The prohibition of corporate contributions (and of “coordinated” corporate campaign expenditures, which are treated as in-kind contributions) is unlikely to be affected by Citizens United. Even less likely to be affected are the many restrictions on individuals.
Professor Lowenstein thus draws attention to the narrowness of the Court’s decision in Citizens United. Professor Lowenstein’s cautionary note — cautionary because the whole edifice of campaign finance reform beyond required disclosure should be taken down — joins the plethora of good commentary regarding Citizens United that is available today on the Web.
UPDATE: Professor Lowenstein writes with one point of clarification:
One point of clarification, which I bother to mention only because it relates to something that might interest you and your readers. The new UCLA Center that I am directing is not part of the law school….It was created last year in the Division of Humanities and its pedagogical concerns are primarily directed toward undergraduates.

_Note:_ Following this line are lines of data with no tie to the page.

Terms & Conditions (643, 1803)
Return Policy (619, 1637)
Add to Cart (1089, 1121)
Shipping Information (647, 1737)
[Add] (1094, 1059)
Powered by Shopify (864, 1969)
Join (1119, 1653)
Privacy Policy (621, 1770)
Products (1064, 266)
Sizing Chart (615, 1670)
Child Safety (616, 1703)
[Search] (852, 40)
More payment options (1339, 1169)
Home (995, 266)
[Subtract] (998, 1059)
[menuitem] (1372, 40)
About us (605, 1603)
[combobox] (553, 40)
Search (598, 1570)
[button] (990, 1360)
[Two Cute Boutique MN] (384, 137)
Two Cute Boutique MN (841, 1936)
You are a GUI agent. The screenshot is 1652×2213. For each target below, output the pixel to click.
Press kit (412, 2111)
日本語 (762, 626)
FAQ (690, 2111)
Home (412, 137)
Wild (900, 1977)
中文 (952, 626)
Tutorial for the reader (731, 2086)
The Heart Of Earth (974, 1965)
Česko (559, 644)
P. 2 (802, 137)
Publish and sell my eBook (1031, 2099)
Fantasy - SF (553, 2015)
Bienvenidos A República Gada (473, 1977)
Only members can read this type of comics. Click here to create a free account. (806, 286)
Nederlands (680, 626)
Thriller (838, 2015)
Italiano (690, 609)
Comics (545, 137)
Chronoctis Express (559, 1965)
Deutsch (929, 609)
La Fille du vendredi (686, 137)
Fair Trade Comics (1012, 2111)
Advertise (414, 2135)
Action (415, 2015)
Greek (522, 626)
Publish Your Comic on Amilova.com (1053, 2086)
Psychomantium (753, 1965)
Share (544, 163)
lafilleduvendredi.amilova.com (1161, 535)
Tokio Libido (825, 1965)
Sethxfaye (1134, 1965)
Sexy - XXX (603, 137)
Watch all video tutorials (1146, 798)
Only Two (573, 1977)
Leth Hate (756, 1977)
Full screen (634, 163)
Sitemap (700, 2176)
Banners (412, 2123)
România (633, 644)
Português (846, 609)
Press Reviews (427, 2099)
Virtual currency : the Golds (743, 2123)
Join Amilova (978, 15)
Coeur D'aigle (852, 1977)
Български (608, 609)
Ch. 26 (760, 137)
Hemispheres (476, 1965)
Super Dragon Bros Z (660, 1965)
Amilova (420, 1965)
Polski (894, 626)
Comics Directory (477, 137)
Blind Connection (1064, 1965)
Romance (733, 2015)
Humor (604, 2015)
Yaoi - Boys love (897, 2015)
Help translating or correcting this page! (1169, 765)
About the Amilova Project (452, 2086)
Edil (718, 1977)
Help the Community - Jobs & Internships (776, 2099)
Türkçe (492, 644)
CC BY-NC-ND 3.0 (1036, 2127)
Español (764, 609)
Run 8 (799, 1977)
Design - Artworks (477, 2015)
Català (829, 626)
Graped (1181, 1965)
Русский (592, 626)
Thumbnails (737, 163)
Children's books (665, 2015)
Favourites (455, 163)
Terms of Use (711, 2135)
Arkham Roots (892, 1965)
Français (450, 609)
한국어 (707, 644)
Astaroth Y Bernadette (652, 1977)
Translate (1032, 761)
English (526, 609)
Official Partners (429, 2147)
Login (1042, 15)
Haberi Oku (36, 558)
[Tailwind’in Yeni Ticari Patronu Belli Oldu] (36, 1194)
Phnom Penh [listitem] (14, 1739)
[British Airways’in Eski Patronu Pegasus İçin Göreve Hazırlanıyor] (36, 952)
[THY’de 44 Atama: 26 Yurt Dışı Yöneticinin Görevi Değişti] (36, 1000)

The reason I think you and your readers may be interested is that our center and several others that have been created in recent years at places like Duke, Brown, Georgetown, and Colgate, attempts to provide an alternative to trends in higher education that exalt extreme specialization, arcane theoretization of the humanities, and sometimes exclusive preoccupation with race, class, gender, and sexual orientation. The centers vary among themselves. Many are concerned mainly with the American founding and, perhaps, free markets. Ours has a broader scope, emphasizing study of the great achievements of western civilization. Our goals undoubtedly overlap considerably with those of the reform candidates you have supported for the Dartmouth governing board.
Our center, like all or most of the others, is not engaged in ideological advocacy. If anything we do touches on ideologically salient questions, our goal will be to achieve balance. But much of the financial support for centers like ours comes from conservatively oriented groups. For example, our first public event, a four-day Lincoln Celebration last November, was funded largely by a grant from the Bradley Foundation.
The Veritas Fund, under the Manhattan Institute and run by Jim Piereson, is a major source of support for several of the centers. These groups believe that the best solution to extreme ideological imbalance on university faculties is not to provide equal time for and equal faculty slots for conservatives (though that might be a second-best solution), but to depoliticize the universities and get them back to what should be their central missions–the handing down of our civilizational heritage and the pursuit of new knowledge and understanding. There is a brief mission statement for our center here.
Thanks to Professor Lowenstein for the clarification. I have slightly revised the introductory paragraph of this post to reflect it.